Absorption.—All the cells which line the alimentary canal are capable of absorbing food, if it is presented to them in a suitable form. In a suitable form means, speaking generally, in a diffusible condition, although it must not be supposed that the epithelial cells are incapable, under certain circumstances, of taking up non-diffusible substances, just as a unicellular organism—an amœba—can take in food. If soluble proteins, such as white of egg or acid-albumin, are injected into the large intestine, a very considerable proportion of the substance so injected is absorbed. It is possible, indeed, to supply in this way the whole of the nitrogenous food needed by the system, none entering by the mouth. If milk is injected, a certain amount of the fat also is retained. It can be shown that such absorption takes place when no digestion of the food occurs in the colon. The food is taken up by the epithelial cells in the form in which it is injected.
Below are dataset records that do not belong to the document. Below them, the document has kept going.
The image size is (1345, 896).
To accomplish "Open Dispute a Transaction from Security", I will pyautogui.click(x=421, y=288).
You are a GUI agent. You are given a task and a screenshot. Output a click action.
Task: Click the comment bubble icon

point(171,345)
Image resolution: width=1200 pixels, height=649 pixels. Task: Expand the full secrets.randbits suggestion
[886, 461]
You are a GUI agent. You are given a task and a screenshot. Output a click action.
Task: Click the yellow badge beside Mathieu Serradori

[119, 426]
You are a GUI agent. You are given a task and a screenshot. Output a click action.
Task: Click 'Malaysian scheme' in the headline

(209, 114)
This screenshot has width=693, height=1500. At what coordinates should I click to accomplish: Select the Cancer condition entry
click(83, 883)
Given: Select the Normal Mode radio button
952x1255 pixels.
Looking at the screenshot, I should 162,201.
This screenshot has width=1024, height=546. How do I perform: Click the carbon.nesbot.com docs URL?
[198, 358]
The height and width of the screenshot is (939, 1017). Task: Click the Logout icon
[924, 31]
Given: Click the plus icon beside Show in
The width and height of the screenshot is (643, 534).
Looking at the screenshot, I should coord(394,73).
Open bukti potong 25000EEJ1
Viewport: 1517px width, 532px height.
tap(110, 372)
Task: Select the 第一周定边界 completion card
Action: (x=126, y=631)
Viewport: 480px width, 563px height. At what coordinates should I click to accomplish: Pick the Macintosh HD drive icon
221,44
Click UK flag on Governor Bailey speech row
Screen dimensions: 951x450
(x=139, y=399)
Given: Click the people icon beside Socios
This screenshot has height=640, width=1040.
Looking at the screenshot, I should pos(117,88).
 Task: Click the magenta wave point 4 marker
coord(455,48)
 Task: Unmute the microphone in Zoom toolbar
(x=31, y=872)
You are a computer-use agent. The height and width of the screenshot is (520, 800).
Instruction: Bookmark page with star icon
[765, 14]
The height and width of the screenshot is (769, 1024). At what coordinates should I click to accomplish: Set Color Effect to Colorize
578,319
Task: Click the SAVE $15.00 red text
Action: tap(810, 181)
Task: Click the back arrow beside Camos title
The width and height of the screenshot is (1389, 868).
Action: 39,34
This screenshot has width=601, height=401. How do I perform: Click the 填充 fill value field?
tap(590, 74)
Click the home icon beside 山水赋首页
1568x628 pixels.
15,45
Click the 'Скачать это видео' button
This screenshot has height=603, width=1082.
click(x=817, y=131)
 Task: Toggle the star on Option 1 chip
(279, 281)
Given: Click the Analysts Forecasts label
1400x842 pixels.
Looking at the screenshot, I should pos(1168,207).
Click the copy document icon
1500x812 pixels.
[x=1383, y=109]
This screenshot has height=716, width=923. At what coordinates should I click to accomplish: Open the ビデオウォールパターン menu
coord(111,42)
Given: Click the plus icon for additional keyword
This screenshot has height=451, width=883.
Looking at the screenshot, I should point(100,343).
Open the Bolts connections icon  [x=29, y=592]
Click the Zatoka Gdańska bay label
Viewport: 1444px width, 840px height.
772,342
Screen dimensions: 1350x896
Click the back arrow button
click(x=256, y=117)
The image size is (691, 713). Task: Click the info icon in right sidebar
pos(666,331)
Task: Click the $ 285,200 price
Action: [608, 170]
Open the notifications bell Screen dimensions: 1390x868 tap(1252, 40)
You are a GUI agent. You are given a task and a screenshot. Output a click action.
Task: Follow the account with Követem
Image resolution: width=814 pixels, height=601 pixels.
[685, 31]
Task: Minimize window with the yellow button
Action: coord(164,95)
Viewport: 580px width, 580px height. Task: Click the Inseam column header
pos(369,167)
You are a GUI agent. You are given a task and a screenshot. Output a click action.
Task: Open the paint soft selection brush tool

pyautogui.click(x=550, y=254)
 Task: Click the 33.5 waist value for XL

The organs specially devoted to absorption are the villi, which project into the contents of the small intestine. Each is a conical process about 0·5 millimetre long. The villi are longest in the upper half of the small intestine. Below this level they decrease in number and size. A villus is completely covered with epithelial cells of short, columnar form. The free border of each cell is slightly hardened, forming a disc or cap which appears striated in optical section—an indication, as some think, that it is traversed by pores. Others hold that the appearance of striation is due to minute cilia-like projections which beset the free border of each cell. In worms and other invertebrates the cells carry motile projections of not inconsiderable size, which no doubt free their surfaces from the unassimilable matter which tends to accumulate upon them. Possibly they help to fix particles which are suitable for absorption. In mammals the presence of cilia has not been demonstrated. The extreme minuteness of the striæ seems to point to their being merely indications that the border is permeable to fluids, including droplets of fat.